» What the task asks
Lay out the lines below as a Markdown table with two columns, Row and Line. Number each line and leave out any blank lines.
--- start Data supplied ---
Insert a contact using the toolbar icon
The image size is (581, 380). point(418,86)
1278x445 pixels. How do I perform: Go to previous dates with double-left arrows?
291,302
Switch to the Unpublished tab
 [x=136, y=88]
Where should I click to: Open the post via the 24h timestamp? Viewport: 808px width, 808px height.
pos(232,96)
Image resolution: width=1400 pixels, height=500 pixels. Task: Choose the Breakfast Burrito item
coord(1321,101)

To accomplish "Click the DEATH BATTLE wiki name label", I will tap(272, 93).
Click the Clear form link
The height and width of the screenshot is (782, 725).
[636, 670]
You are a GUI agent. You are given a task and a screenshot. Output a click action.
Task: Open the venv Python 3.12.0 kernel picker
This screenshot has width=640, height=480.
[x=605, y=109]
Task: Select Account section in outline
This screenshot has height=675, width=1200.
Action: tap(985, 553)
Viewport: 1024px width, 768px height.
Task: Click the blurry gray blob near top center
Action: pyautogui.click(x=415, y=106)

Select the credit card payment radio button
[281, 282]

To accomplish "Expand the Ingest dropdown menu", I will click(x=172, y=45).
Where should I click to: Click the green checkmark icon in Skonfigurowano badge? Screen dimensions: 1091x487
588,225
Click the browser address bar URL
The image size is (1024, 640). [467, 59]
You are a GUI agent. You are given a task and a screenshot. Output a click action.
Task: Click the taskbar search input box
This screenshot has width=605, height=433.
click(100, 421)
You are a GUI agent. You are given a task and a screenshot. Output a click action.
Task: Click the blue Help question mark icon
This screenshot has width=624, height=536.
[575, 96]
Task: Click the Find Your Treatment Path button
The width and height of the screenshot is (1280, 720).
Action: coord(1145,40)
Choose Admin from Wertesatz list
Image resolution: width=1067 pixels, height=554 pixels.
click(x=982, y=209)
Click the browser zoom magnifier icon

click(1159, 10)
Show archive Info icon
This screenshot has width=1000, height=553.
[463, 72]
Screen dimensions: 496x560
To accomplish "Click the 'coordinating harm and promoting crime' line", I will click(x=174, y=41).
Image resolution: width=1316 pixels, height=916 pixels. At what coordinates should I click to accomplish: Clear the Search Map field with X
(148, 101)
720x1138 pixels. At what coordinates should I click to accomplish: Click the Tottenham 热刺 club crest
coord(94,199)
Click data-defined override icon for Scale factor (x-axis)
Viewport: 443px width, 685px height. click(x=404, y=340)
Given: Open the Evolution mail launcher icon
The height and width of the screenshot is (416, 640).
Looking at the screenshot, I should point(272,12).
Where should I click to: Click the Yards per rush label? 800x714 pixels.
--- end Data supplied ---
» Solved exercise
| Row | Line |
|---|---|
| 1 | Insert a contact using the toolbar icon |
| 2 | The image size is (581, 380). point(418,86) |
| 3 | 1278x445 pixels. How do I perform: Go to previous dates with double-left arrows? |
| 4 | 291,302 |
| 5 | Switch to the Unpublished tab |
| 6 |  [x=136, y=88] |
| 7 | Where should I click to: Open the post via the 24h timestamp? Viewport: 808px width, 808px height. |
| 8 | pos(232,96) |
| 9 | Image resolution: width=1400 pixels, height=500 pixels. Task: Choose the Breakfast Burrito item |
| 10 | coord(1321,101) |
| 11 | To accomplish "Click the DEATH BATTLE wiki name label", I will tap(272, 93). |
| 12 | Click the Clear form link |
| 13 | The height and width of the screenshot is (782, 725). |
| 14 | [636, 670] |
| 15 | You are a GUI agent. You are given a task and a screenshot. Output a click action. |
| 16 | Task: Open the venv Python 3.12.0 kernel picker |
| 17 | This screenshot has width=640, height=480. |
| 18 | [x=605, y=109] |
| 19 | Task: Select Account section in outline |
| 20 | This screenshot has height=675, width=1200. |
| 21 | Action: tap(985, 553) |
| 22 | Viewport: 1024px width, 768px height. |
| 23 | Task: Click the blurry gray blob near top center |
| 24 | Action: pyautogui.click(x=415, y=106) |
| 25 | Select the credit card payment radio button |
| 26 | [281, 282] |
| 27 | To accomplish "Expand the Ingest dropdown menu", I will click(x=172, y=45). |
| 28 | Where should I click to: Click the green checkmark icon in Skonfigurowano badge? Screen dimensions: 1091x487 |
| 29 | 588,225 |
| 30 | Click the browser address bar URL |
| 31 | The image size is (1024, 640). [467, 59] |
| 32 | You are a GUI agent. You are given a task and a screenshot. Output a click action. |
| 33 | Task: Click the taskbar search input box |
| 34 | This screenshot has width=605, height=433. |
| 35 | click(100, 421) |
| 36 | You are a GUI agent. You are given a task and a screenshot. Output a click action. |
| 37 | Task: Click the blue Help question mark icon |
| 38 | This screenshot has width=624, height=536. |
| 39 | [575, 96] |
| 40 | Task: Click the Find Your Treatment Path button |
| 41 | The width and height of the screenshot is (1280, 720). |
| 42 | Action: coord(1145,40) |
| 43 | Choose Admin from Wertesatz list |
| 44 | Image resolution: width=1067 pixels, height=554 pixels. |
| 45 | click(x=982, y=209) |
| 46 | Click the browser zoom magnifier icon |
| 47 | click(1159, 10) |
| 48 | Show archive Info icon |
| 49 | This screenshot has width=1000, height=553. |
| 50 | [463, 72] |
| 51 | Screen dimensions: 496x560 |
| 52 | To accomplish "Click the 'coordinating harm and promoting crime' line", I will click(x=174, y=41). |
| 53 | Image resolution: width=1316 pixels, height=916 pixels. At what coordinates should I click to accomplish: Clear the Search Map field with X |
| 54 | (148, 101) |
| 55 | 720x1138 pixels. At what coordinates should I click to accomplish: Click the Tottenham 热刺 club crest |
| 56 | coord(94,199) |
| 57 | Click data-defined override icon for Scale factor (x-axis) |
| 58 | Viewport: 443px width, 685px height. click(x=404, y=340) |
| 59 | Given: Open the Evolution mail launcher icon |
| 60 | The height and width of the screenshot is (416, 640). |
| 61 | Looking at the screenshot, I should point(272,12). |
| 62 | Where should I click to: Click the Yards per rush label? 800x714 pixels. |